It’d been a while since the red cloud had blossomed under the bathroom door and pooled into a morbid patch on the worn hardwood. When I came in from school, Aunt Augusta had screeched from the cramped kitchen and come barrelling down the hall with a cloth in hand. Its white tail fluttered in the stale apartment air. Unsullied and bleached to purest perfection, this was what she used to sop up mother’s mess.

That stain will never come out.

Everyone watches as I stand in front of the closed door; I couldn’t yet move. The gelling pool rests inches from the tops of my scuffed sneakers, and I think it odd that it’s shape resembles a butterfly. Suddenly, it doesn’t seem so scary or gross only the family can’t see what I do. Stricken, they continue to murmur amongst themselves.

“She shouldn’t be there!”

“For God’s sake, someone take her away!”

But no one moves. No one dares touch me. I may be poisoned, not all there. Crazy, like her.

I’ve always known what they thought of my mother. Afraid of ‘a sickness’ they didn’t understand, they’d shunned us my whole life. Maybe that fear is what ate away at her. It took pink, yellow and sometimes blue pills to numb it away followed by bottles of clear and amber gross-smelling ‘water’. Then she would sleep, sleep, sleep to forget, forget, forget and when she couldn’t do either, she’d cry. She’d often talked about going away and leaving it all behind. Until today I believed she planned to take me with her.

I understood then that kids, even older ones like me, know nothing. And because of it we believe anything.

Somehow, I’d found my way to the living room. The sun’s rays are warm and heavy in the window seat, like a blanket. Buddy is in my lap, and my fingers play absently with his fuzzy arms and legs and then his shiny black, button eyes. His blank stare is kind. I hug him tight and whisper ‘thank you’ into his deaf ear because his is a look I can stand.

I look beyond the window pane and watch as white, puffy clouds trail across the sky. They are so far away; too distant to touch.

She’d left me to fend for myself. But if I was honest with myself, I’d have to say mother’d abandoned me long, long ago. I wonder if she’d sat in this very window seat and seen in the sky the hope I now see: salvation in the distance, hidden by massive, fluffy cotton balls.

So pretty…

So pure.


Maybe that’s what had given her the strength to shed her skin and fly.

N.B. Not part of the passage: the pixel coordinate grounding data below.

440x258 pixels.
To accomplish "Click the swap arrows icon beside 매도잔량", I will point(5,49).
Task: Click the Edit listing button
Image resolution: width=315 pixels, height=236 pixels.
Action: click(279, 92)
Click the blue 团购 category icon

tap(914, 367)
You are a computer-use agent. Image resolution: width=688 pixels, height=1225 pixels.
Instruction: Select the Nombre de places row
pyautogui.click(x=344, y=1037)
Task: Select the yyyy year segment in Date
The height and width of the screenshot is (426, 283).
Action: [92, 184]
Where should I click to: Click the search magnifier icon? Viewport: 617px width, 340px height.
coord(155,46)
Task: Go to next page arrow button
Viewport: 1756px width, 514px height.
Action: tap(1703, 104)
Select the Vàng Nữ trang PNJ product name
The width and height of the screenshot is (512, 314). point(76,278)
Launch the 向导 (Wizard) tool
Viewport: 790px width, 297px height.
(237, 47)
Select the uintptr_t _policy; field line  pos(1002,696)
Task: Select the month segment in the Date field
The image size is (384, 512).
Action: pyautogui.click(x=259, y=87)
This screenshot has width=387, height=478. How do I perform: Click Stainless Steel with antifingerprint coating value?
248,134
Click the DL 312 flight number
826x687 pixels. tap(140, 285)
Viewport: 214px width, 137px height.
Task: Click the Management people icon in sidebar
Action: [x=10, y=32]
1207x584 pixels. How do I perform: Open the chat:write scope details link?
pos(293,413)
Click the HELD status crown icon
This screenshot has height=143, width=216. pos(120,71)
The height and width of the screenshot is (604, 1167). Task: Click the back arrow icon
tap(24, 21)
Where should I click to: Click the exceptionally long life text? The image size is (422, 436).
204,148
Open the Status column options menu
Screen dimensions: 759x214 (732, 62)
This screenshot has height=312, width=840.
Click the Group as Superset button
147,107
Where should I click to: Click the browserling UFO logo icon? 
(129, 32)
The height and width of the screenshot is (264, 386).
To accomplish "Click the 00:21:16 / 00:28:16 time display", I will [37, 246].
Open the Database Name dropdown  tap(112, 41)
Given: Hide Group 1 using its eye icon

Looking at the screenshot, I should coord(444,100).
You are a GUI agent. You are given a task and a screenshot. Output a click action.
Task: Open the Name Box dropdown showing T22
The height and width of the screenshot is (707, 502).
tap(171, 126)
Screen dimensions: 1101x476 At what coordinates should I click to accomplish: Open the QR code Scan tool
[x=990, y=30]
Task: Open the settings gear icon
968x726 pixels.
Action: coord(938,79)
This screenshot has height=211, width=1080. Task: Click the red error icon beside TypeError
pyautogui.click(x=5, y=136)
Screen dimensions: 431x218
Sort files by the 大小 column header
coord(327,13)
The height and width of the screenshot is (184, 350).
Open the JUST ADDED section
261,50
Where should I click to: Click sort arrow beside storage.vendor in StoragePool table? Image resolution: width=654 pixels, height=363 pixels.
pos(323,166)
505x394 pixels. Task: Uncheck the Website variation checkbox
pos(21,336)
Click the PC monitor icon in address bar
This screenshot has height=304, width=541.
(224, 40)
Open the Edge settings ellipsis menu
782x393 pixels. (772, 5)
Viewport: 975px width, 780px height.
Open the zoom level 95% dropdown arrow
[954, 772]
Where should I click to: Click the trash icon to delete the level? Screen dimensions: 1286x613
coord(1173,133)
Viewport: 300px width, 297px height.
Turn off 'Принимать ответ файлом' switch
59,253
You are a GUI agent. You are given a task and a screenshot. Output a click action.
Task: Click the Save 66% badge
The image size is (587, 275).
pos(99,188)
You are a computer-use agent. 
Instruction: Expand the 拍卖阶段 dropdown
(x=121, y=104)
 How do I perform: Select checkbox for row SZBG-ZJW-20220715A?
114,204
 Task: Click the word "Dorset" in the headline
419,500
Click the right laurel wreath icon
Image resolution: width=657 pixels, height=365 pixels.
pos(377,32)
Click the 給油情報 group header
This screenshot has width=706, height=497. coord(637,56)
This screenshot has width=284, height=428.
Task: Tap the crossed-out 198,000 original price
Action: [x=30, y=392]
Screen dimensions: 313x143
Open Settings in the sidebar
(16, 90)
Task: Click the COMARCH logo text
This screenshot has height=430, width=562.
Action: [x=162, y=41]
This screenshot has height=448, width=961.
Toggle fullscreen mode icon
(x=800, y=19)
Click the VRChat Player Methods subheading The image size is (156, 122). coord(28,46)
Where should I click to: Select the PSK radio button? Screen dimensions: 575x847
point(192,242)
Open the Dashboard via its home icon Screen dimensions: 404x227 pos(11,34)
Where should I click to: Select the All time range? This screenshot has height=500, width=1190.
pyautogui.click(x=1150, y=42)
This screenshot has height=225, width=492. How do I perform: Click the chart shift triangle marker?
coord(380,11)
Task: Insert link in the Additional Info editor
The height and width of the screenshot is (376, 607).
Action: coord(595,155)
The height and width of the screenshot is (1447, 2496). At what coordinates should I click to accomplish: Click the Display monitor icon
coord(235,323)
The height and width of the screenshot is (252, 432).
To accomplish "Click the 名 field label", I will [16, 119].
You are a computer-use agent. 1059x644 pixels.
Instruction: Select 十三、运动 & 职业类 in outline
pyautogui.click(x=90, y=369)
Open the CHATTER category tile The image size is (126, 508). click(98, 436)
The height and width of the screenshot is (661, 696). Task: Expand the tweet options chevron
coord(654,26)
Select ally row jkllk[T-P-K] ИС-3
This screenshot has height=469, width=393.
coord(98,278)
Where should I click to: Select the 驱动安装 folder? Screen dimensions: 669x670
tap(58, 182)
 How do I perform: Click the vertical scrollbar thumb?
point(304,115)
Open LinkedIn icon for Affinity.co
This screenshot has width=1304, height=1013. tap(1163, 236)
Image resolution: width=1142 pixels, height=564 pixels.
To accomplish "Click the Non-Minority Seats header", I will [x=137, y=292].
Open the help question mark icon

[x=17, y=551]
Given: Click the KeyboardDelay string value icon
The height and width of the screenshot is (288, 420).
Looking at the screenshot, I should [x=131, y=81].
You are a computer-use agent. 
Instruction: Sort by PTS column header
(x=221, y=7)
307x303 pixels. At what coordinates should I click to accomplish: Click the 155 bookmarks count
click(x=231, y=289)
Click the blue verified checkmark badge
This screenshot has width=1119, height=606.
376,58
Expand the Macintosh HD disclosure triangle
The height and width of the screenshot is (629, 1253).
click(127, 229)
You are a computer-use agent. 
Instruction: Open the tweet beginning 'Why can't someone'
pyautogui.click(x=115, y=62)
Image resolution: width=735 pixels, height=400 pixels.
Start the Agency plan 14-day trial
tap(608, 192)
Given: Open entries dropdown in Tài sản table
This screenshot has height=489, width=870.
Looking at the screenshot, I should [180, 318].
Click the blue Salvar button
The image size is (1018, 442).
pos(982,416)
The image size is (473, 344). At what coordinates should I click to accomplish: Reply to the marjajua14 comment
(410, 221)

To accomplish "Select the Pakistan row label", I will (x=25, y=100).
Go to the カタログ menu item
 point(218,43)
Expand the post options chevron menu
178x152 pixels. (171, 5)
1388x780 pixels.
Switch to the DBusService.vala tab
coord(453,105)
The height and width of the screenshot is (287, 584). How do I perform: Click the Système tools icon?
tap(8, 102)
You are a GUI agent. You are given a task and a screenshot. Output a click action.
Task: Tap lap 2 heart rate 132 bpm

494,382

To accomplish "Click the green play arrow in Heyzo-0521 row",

Copyright@ 2014 by Dyane Forde


Give and Take-Short Story





Preamble: I wasn’t planning on posting this story. It’s very personal and the idea came to me while I was watching children play on the shore during my vacation. But over the weekend, I came across a some very personal posts and stories by other people. They reminded me that everyone suffers pain and loss at times in their lives, and that as much as Life hurts, it’s important to remember that pushing through it is possible, even necessary. So, I hope you enjoy this story and are encouraged by it.



I used to love the ocean. As a child, I would plant myself on the white, powder-fine sand and watch while the waves broke against the shore. Even then, young as I was, something about the rolling of the waves felt like magic to me. Maybe it was the planes of aqua coloured water foaming into roiling, white tips; the waves were like the sea’s breath, the surging soul of a mysterious, marine world. Sometimes, the receding dregs left gifts behind on the beach: shells, twisted driftwood or glistening jellyfish. I felt like a princess and the sea, my first and most generous lover. But that was before. I have grown up since. When I visit the sea, bits of discarded plastic are left behind for me now, and pieces of broken bottles, not jellyfish, glisten like jagged jewels in the sun.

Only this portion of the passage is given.